The atmosphere Tom Rob Smith creates in Child 44 may or may not capture what life really was like under Soviet Stalinism. Some readers might conclude it sails close to the wind of propaganda. Reading it simultaneously to Alan’s Bulloch’s work on Stalin and Stalinism tends to challenge that.
The author claims that ‘Soviet Russia is itself a character in the book – a peculiar blend of horror and absurdity.’ It works. Crime fiction situated in the West – Denmark is perhaps an exception - lacks the consuming broodiness that seems to go so smoothly with the turf when a crime novel is placed in the Stalinist East where an omnipresent grey provides the backdrop. The landscape is desolate. Smith’s construction of predatory suspicion, soaking through like persistent drizzle, succeeds in creating the tension which keeps this crime novel throbbing from start to finish.
Hunger, drudgery, cold, and paranoia are the remorseless companions that stalk this narrative. They assemble everywhere, often in the company of each other. Deference, acquiescence and fear are their buddies. The cowering characters of Child 44 are so removed from the fighting Soviet citizenry of John Erikson’s splendid history of the ‘Great Patriotic War’ as to be unrecognisable. By the time a spirit of resistance is introduced by Smith the narrative loses some of its credibility, the blend too awkward.
Leo Demidov is a secret police officer in the MGB, married to a beautiful woman which adds to the sense of envy and resentment his colleagues harbour. He dismisses as an accident the death of a child and later comes to the conclusion that he was wrong. The envy and paranoia of his colleagues do not make his task easy. They are spiteful and vindictive. Life is cheap. State ideology-mongering blinds police operatives to facts on the ground. Crime of this genre does not happen in the Soviet socialist paradise. Anything that might suggest it does is Western propaganda, and the source for such a suggestion, rather than the killer of children, is most at risk from arrest.
The society of Child 44 is one where even marriage may not be done for love. A wife might be more in loathe with her husband than in love, matrimony being a means to some end other than wedded bliss. Dutifully practiced there seems no natural place in this novel for something as intense as the orgasmic union ascribed to Mellors and Connie in Lady Chatterly’s Lover.

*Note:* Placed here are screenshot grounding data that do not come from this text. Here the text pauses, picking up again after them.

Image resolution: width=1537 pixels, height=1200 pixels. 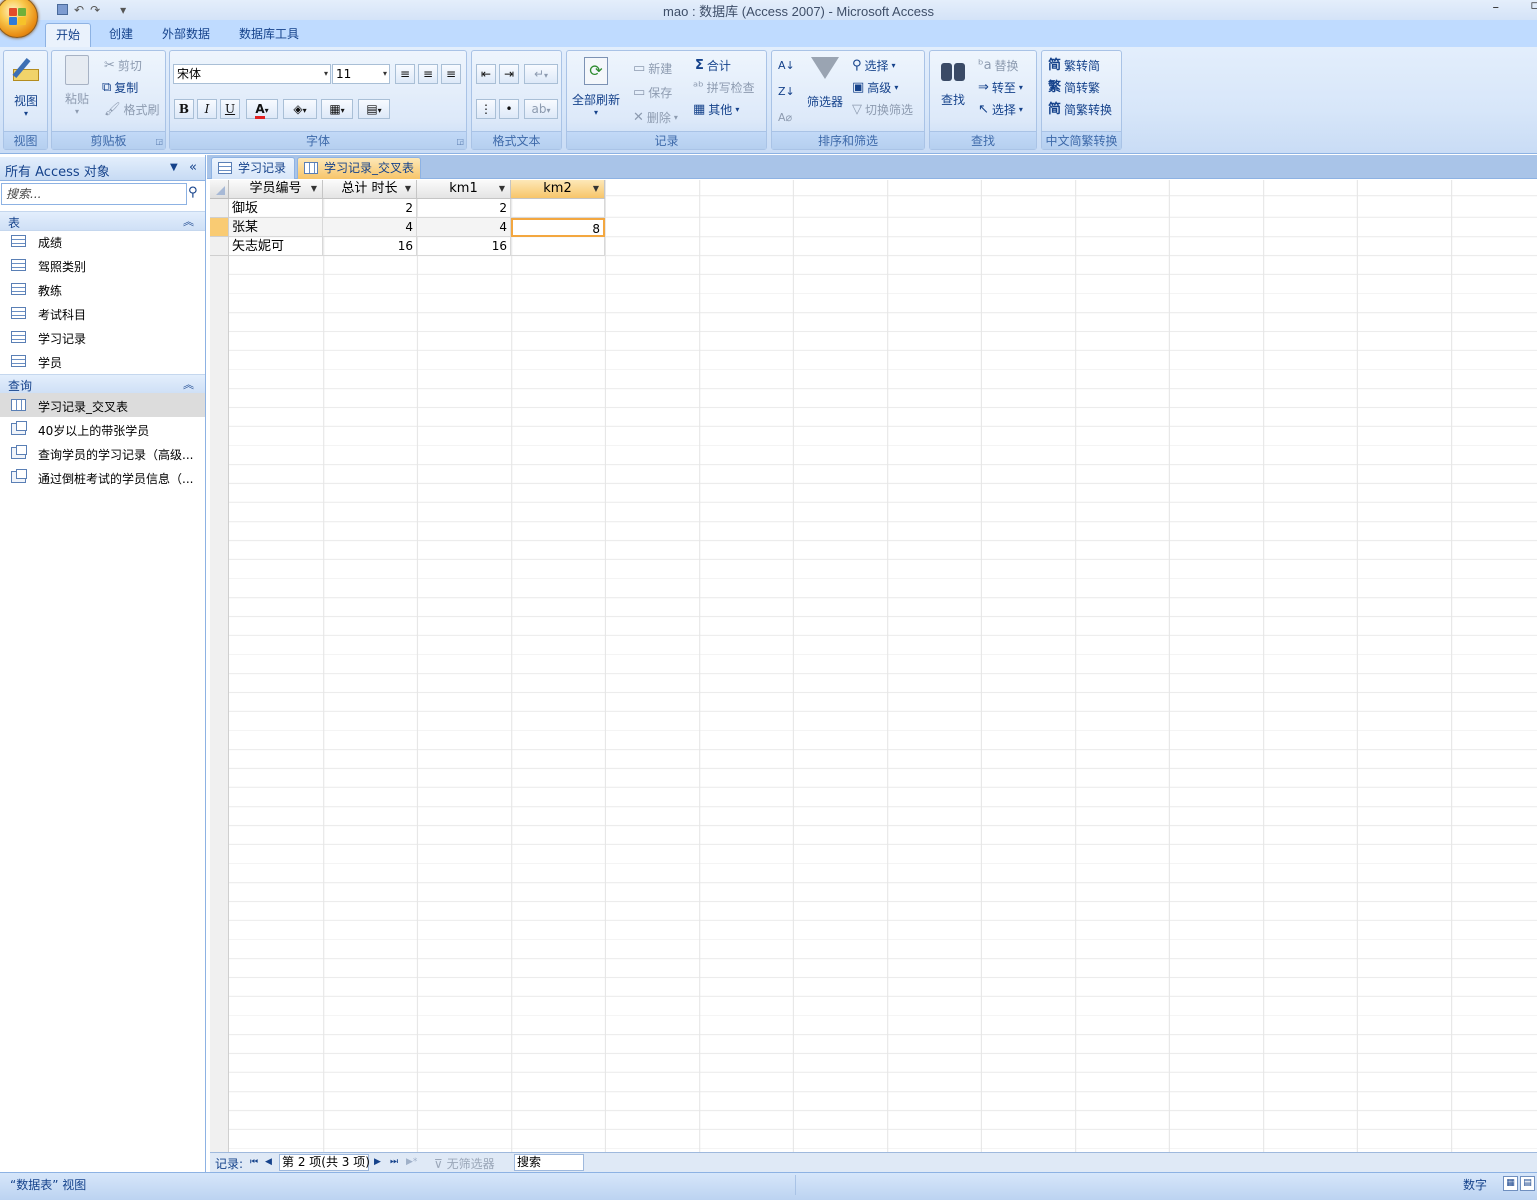 What do you see at coordinates (786, 92) in the screenshot?
I see `sort-descending-icon: Z↓` at bounding box center [786, 92]. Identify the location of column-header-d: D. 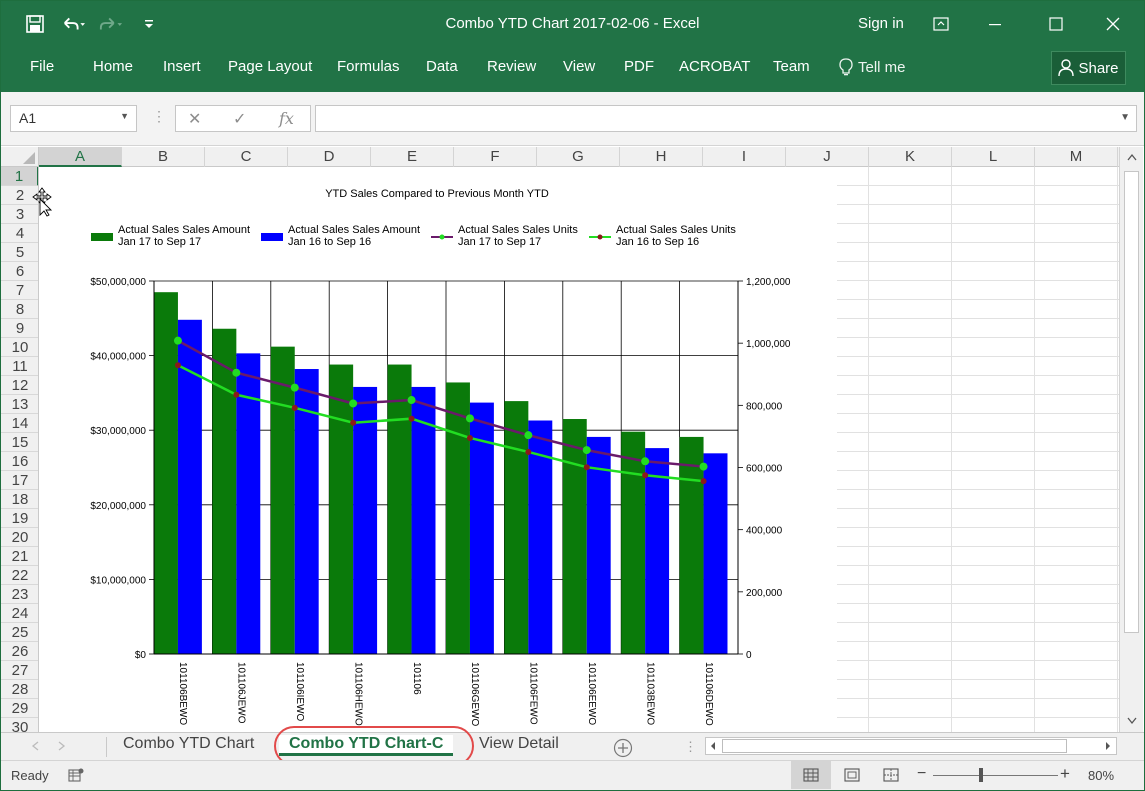
(330, 157).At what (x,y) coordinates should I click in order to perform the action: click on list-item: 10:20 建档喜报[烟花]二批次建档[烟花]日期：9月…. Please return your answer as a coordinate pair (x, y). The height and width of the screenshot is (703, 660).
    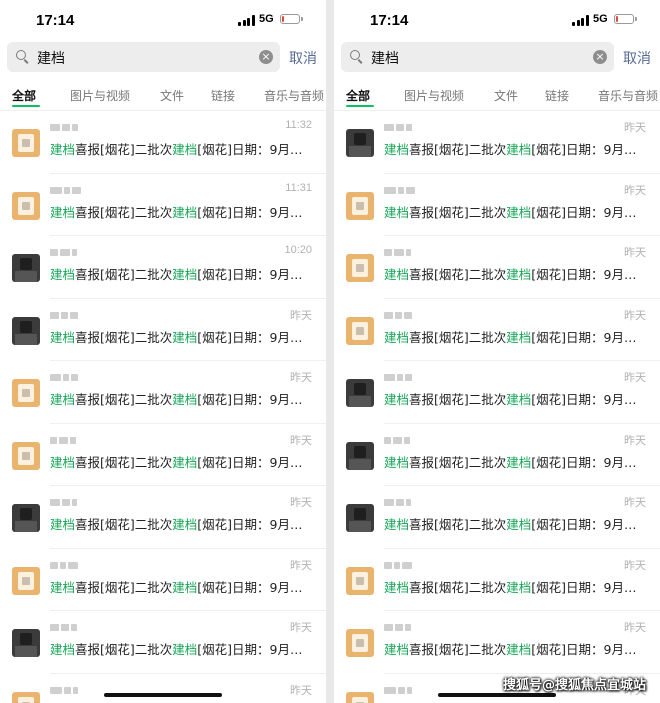
    Looking at the image, I should click on (163, 268).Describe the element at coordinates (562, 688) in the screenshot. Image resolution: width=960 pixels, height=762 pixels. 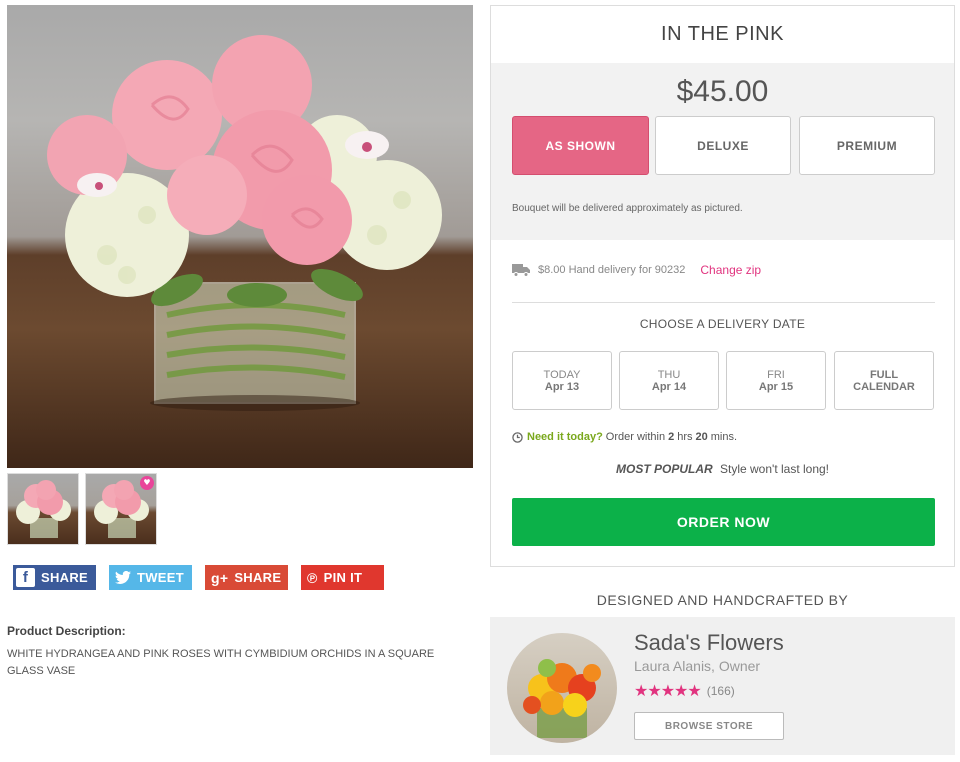
I see `florist-avatar` at that location.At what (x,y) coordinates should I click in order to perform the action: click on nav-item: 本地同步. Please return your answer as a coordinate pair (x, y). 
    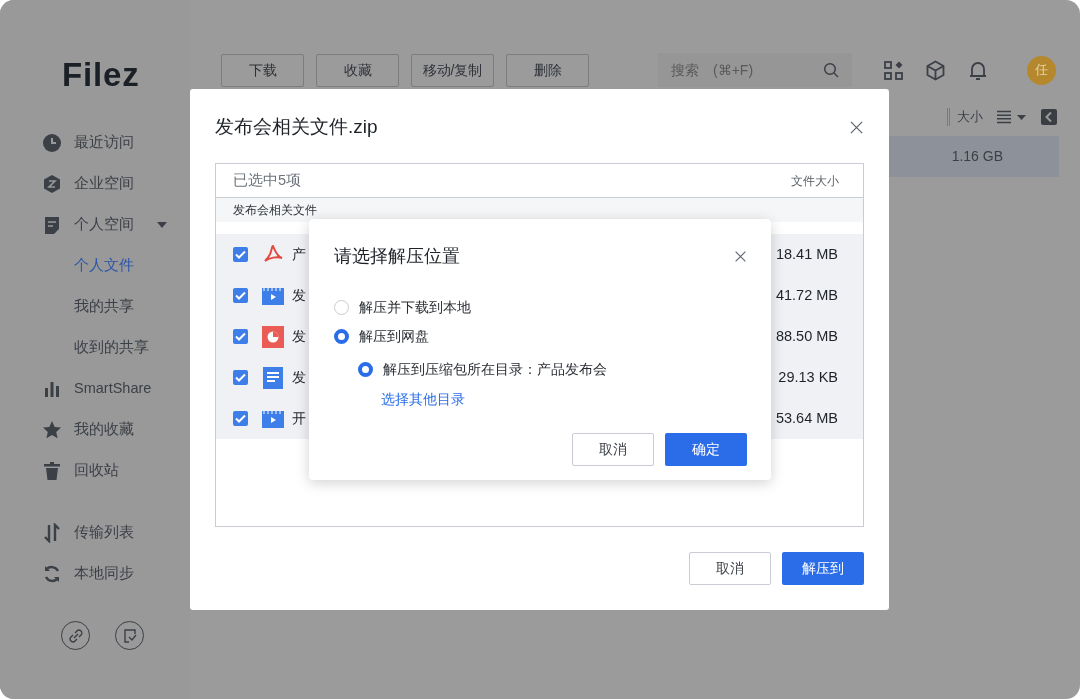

Child 44 has been compared to Martin Cruz Smith’s Gorky Park, a book I read almost 30 years ago but did not enjoy. Archangel by Robert Harris, fresher in the memory, might offer a better point of comparison. While the plot comes over as forced in that events are pushed together rather than being drawn so, the quality of the story manages to prevail even if ultimately it might work better on the screen than in print.
Twists aplenty, Child 44 is a gripping tale about a twisted society.